All advice is welcomed and appreciated.


----------



## sisters359 (Apr 9, 2009)

If you are sharing legal custody of the kids, aren't you legally separating? Why not? My counselor told me legal separation is precisely the time to begin exploring other relationships. Obviously, you need to decide about your marriag before taking that emotional step--once you let yourself get attached, the marriage won't be able to compete with the new attachment. So decide if y ou want to try to recover your marriage and then act on what you decide. Remember, though, you are really vulnerable right now--rekindling is different than starting an entirely new relationship, so maybe being vulnerable isn't such a bad thing in this case.


----------



## Deejo (May 20, 2008)

End the relationship you are in, before starting a new one. 

Talk. Reconnect. Determine in a measured way if you both actually do want to explore a relationship - but don't jump in the deep end. You will both be doing a disservice to what you _could_ be.

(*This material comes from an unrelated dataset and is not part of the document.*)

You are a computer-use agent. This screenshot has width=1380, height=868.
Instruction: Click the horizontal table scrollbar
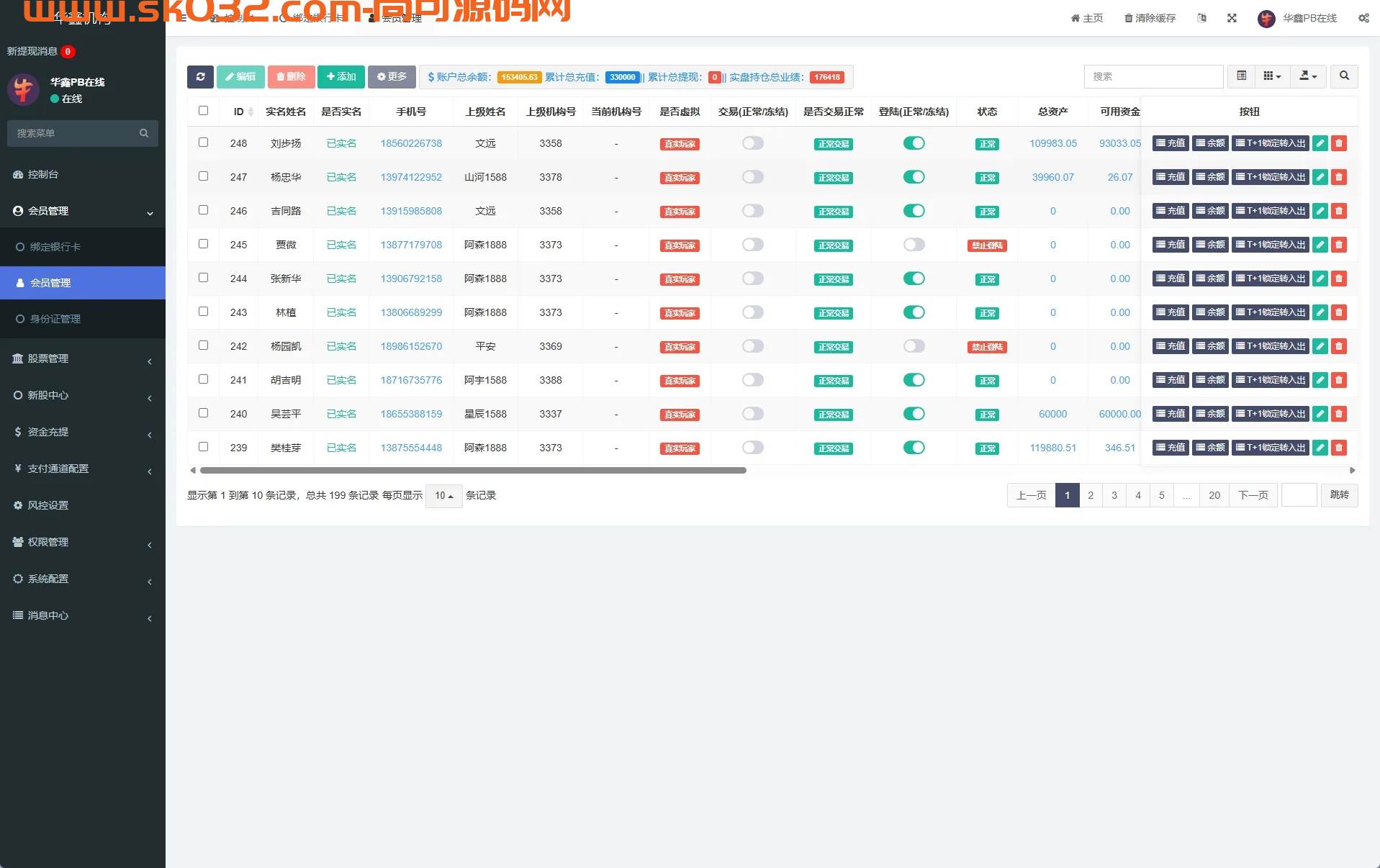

Also, do you have evidence of her affairs? I'm pretty sure that adultery (beyond a reasonable doubt) still counts for something in determining the outcome of separation or divorce proceedings.

I have never been one to 'hang somebody out to dry.' But, sometimes that is the very thing that needs to happen. Don't let your wife continue to victimize you.


----------



## Sprite (Nov 3, 2008)

Once a cheater, always a cheater. Im sorry but this is a pattern you dont deserve to keep reliving over and over and over again.

I agree with the others...you need to do something about the comited relationsip you are in now before you can move on to another. You don't want the new one to be a "rebound" relationship. Just be careful!


----------